Il crollo del prezzo del petrolio ha colpito le risorse dell’Arabia Saudita che ora si vede costretta ad una manovra di spendi review.
Il governo infatti, nel 2015 ha speso più di quanto abbia incassato, raggiungendo un deficit di circa 100 miliardi di dollari.

Il petrolio rappresenta il 75% delle entrate del Paese, e quando il prezzo del greggio era alle stelle, si poteva essere anche in presenza di surplus di bilancio; adesso invece, essendo il prezzo del greggio precipitato sotto i 35 dollari al barile, a fronte degli oltre 100 dollari di metà 2014, la situazione delle casse arabe è decisamente cambiata.

Il governo ha dichiarato di aver speso più del previsto in sicurezza sociale e salari dei dipendenti statali e dei militari.
Il risultato è la previsione di alcuni tagli.
La riduzione di spesa necessaria per il riordino del bilancio è del 14%: da 975 miliardi di riyals (260 miliardi di dollari), a 840 miliardi di riyals (224 miliardi di dollari).
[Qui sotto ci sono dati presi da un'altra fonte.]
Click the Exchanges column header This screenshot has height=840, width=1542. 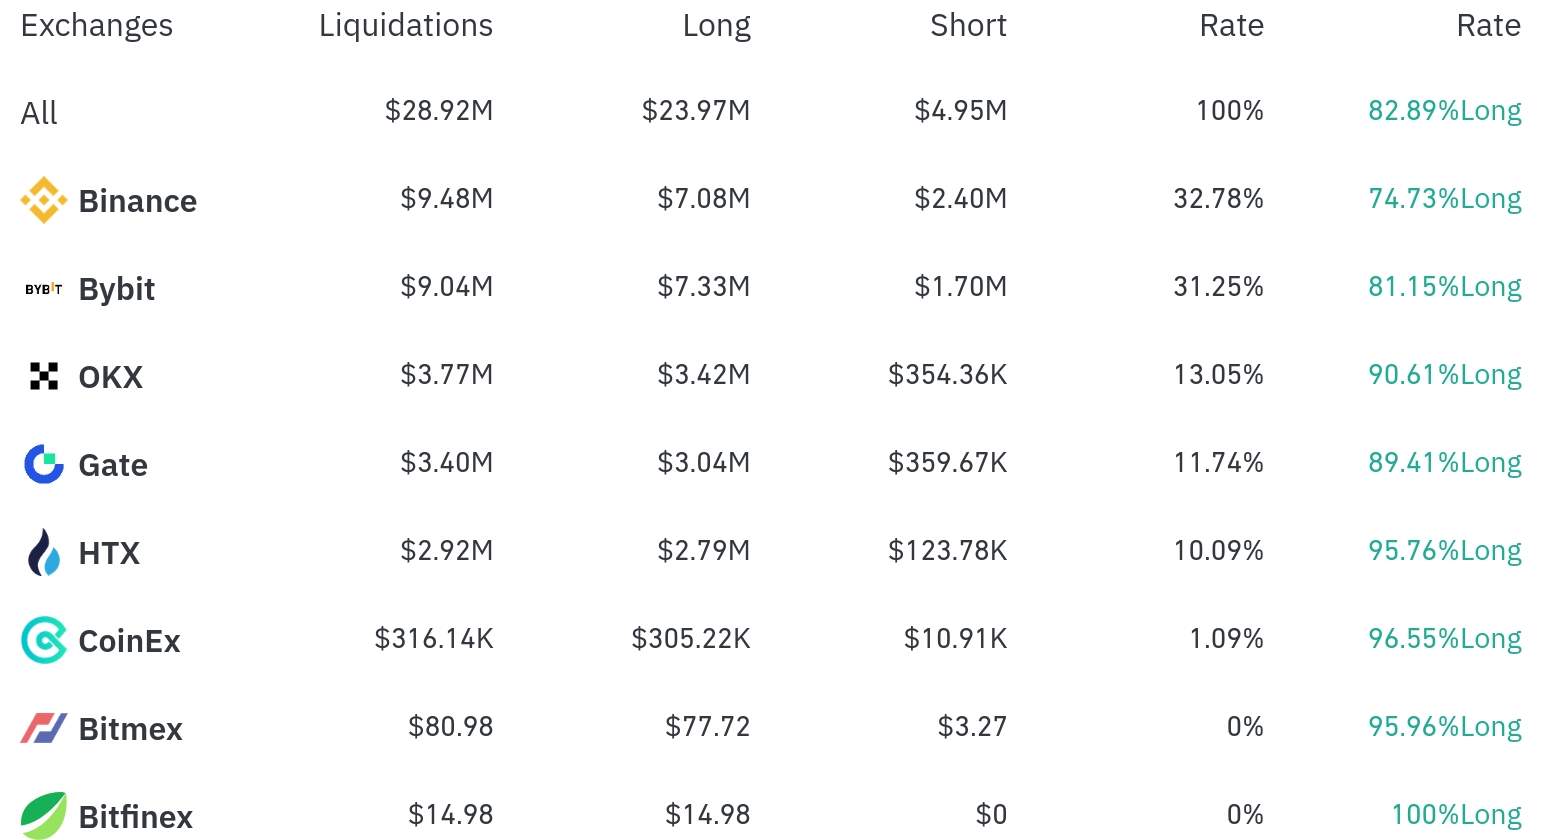point(97,26)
Ma c’è di più: il governo sta persino pensando di eliminare il fortissimo sconto sulla benzina di cui godono ora i cittadini sauditi.
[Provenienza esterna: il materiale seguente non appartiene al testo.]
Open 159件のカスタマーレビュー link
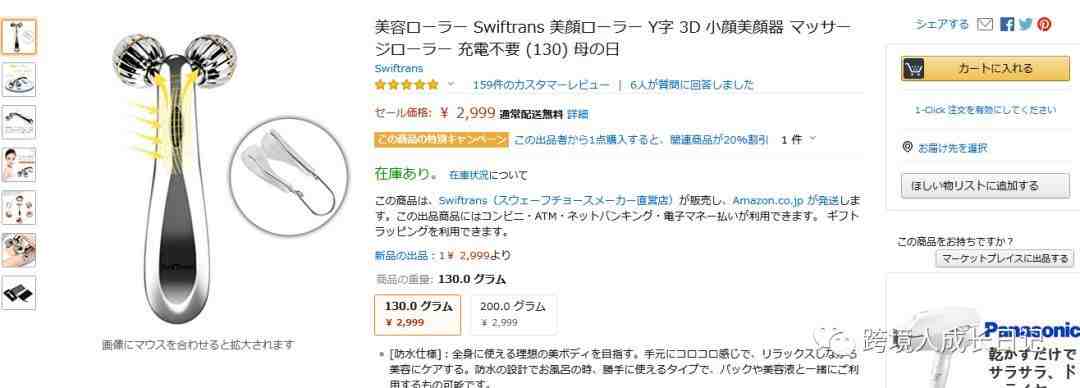This screenshot has height=388, width=1080. pos(541,85)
Il Ministero delle Finanze ha confermato che sta provvedendo ad un cambiamento nei sussidi governativi per l’energia, l’acqua e l’elettricità.
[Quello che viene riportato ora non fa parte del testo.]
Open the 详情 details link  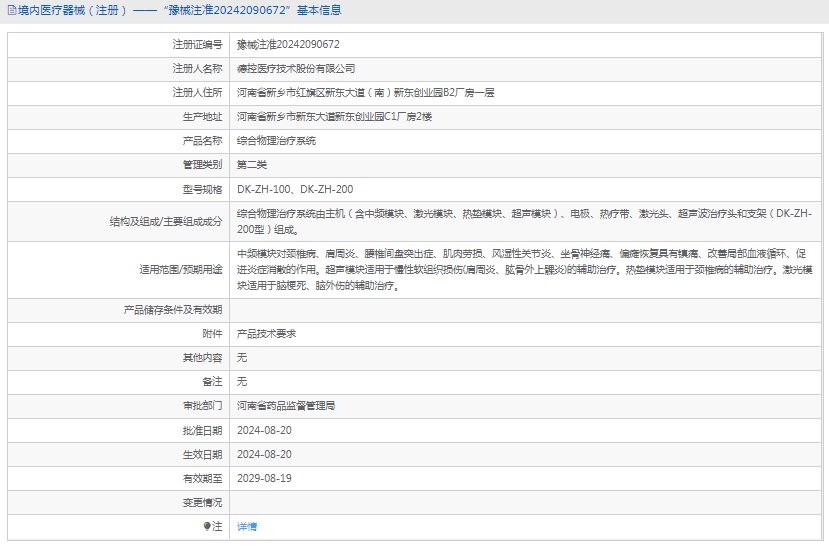246,526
L’Arabia Saudita ha rivelato anche altri provvedimenti che prenderà per mettere a posto i suoi conti, inclusi l’implementazione di un tetto al budget, una spending review e il training di 3,500 dipendenti pubblici per migliorare l’attività contabile del governo.
Il Paese spera di dare impulso alle entrate, introducendo una VAT (IVA) e altre tassazioni sui “beni di consumo dannosi”, come il tabacco e alcune  bevande soft.
Nonostante questi provvedimenti, il governo saudita ha dichiarato di aspettarsi, per il 2016, un deficit di bilancio assai simile a quello di quest’anno. E questa non è davvero una buona notizia, dal momento che gli osservatori esterni hanno già esortato l’Arabia Saudita a rimettere in fretta in ordine i conti.

Lo scorso ottobre, Standard & Poors ha già declassato il Paese e ha minacciato ulteriori declassamenti qualora la monarchia non riesca a recuperare il deficit; anche il Fondo Monetario Internazionale ha dichiarato recentemente che l’Arabia Saudita potrebbe rimanere a secco di risorse finanziarie nell’arco di cinque anni – e forse meno – se il prezzo del petrolio dovesse rimanere attorno ai 50 dollari al barile.
Sempre secondo l’FMI, infine, il Paese per poter riequilibrare il suo bilancio avrebbe bisogno di vendere il petrolio addirittura attorno ai 106 al barile, cifra molto lontana dalle previsioni del 2016. Il governo saudita, allora, dovrà prevedere altre manovre di spending review.